Characterization of degradation products formed from selected phenothiazine drugs during standard solid-phase extraction (SPE) approaches is described. An analytical method for promethazine (PMZ), chlorpromazine (CPZ) and their respective N-desmethyl and sulfoxide metabolites in biological samples (bone tissue extract and blood) by ultra performance liquid chromatography-photodiode array detection, using mixed-mode SPE for basic drugs was developed. When ethyl acetate:isopropanol:ammonium hydroxide (80:17:3) was used as the elution solvent during method development, extraneous peaks were observed that were absent in the negative controls. Analysis of extracts of PMZ and CPZ individually showed extraneous peaks, including peaks with retention time and UV spectra suggesting the formation of the sulfoxide metabolites, amongst others.

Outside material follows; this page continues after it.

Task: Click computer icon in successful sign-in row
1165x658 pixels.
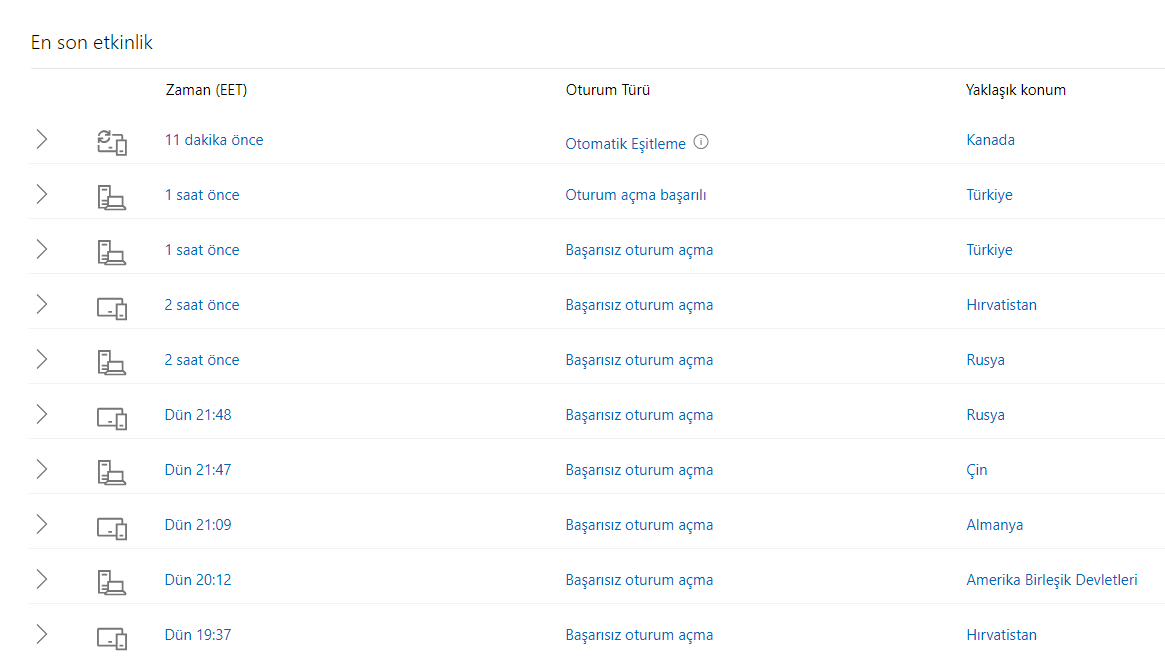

Analytes were then extracted individually and analyzed by ultra performance liquid chromatography-quadrupole time-of-flight mass spectrometry. The results confirmed the oxidation of PMZ to its sulfoxide and N-oxide metabolites and oxidation of CPZ to its sulfoxide metabolite. Oxidation was also observed in analysis of whole blood, and thus was not specific to bone tissue extract. To determine if extraction with minimal oxidation was possible, extractions using SPE with a different elution solvent system (dichloromethane:isopropanol:ammonium hydroxide) and filtration/pass through extraction (FPTE) with and without evaporation were evaluated. The results demonstrated that the sample preparation method highly influenced the extent of oxidation. FPTE without an evaporation step was the only method that did not measurably induce analyte oxidation.